Implementing Distributed Tracing with Micrometer and Zipkin
Modern microservices architectures introduce enormous operational complexity. A single client request may travel through API gateways, authentication services, business services, databases, caches, message brokers, and external APIs before a response is returned.
In monolithic applications, debugging a request failure was relatively simple because logs existed inside a single application process. In distributed systems, however, requests hop across dozens or even hundreds of services.
This creates one of the biggest challenges in cloud-native engineering:
How do you trace a request across multiple distributed microservices?
This is where distributed tracing becomes essential.
Distributed tracing allows engineers to follow an individual request as it moves across services, databases, queues, and infrastructure components. It helps identify bottlenecks, latency issues, failures, retries, and service dependencies.
In this comprehensive enterprise-grade guide, you will learn how distributed tracing works internally, how Micrometer Tracing integrates with Spring Boot, how Zipkin visualizes distributed traces, and how modern production systems implement observability at scale.
What You Will Learn
- What distributed tracing is
- Why distributed tracing is critical in microservices
- How traces and spans work internally
- What trace IDs and span IDs are
- How Micrometer Tracing works in Spring Boot
- How Zipkin collects distributed traces
- How request propagation works between services
- How tracing integrates with REST APIs and messaging systems
- How to configure tracing in Spring Boot 3
- How to debug distributed systems using tracing
- How sampling works
- Production best practices for observability
- Security and performance considerations
- How enterprises use tracing platforms
What Is Distributed Tracing?
Distributed tracing is an observability technique used to track requests across multiple distributed services.

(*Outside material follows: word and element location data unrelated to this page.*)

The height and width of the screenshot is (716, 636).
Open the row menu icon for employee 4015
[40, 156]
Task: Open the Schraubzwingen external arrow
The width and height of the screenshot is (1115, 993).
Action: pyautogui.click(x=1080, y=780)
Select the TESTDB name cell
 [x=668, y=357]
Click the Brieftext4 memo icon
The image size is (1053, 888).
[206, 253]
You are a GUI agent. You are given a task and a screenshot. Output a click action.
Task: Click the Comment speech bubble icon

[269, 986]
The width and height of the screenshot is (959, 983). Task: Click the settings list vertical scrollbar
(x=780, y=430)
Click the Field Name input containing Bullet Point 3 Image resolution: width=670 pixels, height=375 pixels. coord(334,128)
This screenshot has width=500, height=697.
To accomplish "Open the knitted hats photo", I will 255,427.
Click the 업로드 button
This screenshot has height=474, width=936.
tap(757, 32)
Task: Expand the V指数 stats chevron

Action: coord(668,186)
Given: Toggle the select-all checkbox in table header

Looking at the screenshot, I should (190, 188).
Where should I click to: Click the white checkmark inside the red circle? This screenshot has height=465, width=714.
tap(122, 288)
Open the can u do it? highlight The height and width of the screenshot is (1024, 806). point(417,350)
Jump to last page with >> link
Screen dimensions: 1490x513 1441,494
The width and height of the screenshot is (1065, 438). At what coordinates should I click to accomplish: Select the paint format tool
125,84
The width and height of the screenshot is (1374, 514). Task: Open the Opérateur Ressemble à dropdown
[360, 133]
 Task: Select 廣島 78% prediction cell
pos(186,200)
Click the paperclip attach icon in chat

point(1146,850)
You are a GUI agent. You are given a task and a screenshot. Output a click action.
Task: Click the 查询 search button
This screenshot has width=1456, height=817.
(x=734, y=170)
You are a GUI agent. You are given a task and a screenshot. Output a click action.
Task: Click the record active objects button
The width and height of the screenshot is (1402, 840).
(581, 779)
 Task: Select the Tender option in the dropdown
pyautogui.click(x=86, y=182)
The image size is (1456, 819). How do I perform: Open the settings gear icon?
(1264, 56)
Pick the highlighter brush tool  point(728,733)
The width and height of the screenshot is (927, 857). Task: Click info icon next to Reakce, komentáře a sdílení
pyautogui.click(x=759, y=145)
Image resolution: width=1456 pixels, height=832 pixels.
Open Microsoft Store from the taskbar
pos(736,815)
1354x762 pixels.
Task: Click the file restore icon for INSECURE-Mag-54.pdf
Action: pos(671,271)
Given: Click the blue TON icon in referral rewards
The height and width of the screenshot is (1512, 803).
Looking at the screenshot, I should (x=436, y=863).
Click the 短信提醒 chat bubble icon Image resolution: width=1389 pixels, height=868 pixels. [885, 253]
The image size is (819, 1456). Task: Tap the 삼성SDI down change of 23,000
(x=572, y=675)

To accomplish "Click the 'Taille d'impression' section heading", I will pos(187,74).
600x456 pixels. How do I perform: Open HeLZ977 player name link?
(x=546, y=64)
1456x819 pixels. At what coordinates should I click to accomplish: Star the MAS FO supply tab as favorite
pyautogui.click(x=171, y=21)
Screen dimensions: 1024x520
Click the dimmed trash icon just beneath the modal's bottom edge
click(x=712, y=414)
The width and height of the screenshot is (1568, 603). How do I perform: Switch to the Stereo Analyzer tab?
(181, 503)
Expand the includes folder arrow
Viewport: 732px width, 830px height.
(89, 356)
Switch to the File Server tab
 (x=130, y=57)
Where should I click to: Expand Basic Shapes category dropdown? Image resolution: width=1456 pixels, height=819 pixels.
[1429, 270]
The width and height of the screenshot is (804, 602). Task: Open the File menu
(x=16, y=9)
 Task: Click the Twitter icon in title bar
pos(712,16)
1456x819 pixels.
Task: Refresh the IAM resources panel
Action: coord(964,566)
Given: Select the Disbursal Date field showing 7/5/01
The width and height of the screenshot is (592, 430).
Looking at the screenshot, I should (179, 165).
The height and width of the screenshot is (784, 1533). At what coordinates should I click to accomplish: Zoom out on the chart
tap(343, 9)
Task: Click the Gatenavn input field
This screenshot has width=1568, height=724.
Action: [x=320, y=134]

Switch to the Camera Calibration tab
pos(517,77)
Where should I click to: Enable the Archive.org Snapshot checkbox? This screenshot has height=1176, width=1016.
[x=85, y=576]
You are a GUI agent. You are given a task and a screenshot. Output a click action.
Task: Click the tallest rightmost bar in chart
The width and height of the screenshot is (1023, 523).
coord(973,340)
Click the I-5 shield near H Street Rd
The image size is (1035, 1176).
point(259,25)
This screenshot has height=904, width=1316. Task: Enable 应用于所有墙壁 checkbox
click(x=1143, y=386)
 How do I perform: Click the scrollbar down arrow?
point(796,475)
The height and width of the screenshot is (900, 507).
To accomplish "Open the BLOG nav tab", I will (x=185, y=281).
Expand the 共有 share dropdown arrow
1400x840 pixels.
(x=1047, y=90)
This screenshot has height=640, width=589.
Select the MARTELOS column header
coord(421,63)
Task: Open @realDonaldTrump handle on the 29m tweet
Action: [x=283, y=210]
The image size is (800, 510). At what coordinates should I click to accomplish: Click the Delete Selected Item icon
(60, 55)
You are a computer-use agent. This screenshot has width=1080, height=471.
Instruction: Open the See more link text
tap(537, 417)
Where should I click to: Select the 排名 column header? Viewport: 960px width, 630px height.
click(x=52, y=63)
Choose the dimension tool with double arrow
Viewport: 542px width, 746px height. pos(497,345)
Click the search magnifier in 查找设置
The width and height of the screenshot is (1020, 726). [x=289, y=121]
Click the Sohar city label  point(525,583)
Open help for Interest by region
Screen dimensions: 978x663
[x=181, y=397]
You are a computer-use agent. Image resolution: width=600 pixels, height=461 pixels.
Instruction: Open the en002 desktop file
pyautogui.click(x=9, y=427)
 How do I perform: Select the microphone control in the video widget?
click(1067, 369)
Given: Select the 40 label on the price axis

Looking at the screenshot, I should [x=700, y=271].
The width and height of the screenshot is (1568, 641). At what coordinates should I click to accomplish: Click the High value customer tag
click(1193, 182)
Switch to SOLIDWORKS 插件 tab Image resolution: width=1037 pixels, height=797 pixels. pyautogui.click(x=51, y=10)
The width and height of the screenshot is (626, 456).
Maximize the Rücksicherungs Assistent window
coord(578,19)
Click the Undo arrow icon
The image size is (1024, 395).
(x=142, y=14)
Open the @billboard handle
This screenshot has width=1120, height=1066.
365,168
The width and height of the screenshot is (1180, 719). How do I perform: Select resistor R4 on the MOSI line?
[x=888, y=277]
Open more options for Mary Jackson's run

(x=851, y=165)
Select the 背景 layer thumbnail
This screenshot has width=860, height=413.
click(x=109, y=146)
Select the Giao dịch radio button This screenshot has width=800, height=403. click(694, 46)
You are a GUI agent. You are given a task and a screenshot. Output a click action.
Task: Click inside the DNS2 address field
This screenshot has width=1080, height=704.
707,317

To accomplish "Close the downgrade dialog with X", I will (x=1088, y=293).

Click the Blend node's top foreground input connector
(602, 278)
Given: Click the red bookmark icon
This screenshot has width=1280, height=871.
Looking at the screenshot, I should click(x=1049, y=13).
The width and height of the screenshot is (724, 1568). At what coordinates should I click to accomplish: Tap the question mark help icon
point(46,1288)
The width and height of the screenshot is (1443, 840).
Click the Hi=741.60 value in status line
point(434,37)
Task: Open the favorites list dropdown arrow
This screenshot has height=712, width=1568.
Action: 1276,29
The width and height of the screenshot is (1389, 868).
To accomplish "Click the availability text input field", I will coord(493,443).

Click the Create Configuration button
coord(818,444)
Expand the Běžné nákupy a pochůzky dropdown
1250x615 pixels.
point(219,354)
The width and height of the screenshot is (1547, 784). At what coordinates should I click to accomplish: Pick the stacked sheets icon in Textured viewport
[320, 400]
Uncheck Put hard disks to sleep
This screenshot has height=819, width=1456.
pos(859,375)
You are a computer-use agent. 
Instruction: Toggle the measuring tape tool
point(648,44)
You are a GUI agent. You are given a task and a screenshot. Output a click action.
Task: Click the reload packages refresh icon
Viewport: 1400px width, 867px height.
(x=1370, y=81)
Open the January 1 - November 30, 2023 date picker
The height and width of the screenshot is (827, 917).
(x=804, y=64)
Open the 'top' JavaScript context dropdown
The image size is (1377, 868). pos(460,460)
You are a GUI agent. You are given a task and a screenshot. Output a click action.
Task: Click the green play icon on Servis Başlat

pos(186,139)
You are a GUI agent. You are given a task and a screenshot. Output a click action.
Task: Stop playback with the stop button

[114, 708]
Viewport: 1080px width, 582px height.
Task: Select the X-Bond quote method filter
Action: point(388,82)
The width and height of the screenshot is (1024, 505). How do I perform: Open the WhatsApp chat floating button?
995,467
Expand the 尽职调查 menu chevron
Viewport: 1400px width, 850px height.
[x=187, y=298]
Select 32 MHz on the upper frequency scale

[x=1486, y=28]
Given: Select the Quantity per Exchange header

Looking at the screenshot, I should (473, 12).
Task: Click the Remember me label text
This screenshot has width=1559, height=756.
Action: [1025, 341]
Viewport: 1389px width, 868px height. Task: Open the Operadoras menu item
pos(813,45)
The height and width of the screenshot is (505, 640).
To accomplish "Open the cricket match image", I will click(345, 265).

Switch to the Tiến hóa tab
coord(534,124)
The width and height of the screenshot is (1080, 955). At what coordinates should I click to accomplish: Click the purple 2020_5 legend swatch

Each incoming request receives a unique trace identifier. As the request moves between services, that trace ID propagates across the system.
Client Request | v API Gateway | v User Service | v Order Service | v Payment Service | v Notification Service
Without distributed tracing:
- Logs become disconnected
- Root cause analysis becomes difficult
- Latency bottlenecks remain hidden
- Cross-service failures are hard to diagnose
With distributed tracing:
- Every request is traceable end-to-end
- Latency breakdowns become visible
- Dependency chains become observable
- Failures can be identified quickly
Why Distributed Tracing Matters in Microservices
As systems scale, requests become increasingly complex.
Typical Enterprise Request Flow
User Request | v API Gateway | +------ Authentication Service | +------ User Service | +------ Inventory Service | +------ Order Service | +------ Payment Service | +------ Kafka Event | +------ Notification Service
A single request may involve:
- REST calls
- Database queries
- Message queues
- External APIs
- Caches
- Retries
- Circuit breakers
Without observability, debugging production failures becomes nearly impossible.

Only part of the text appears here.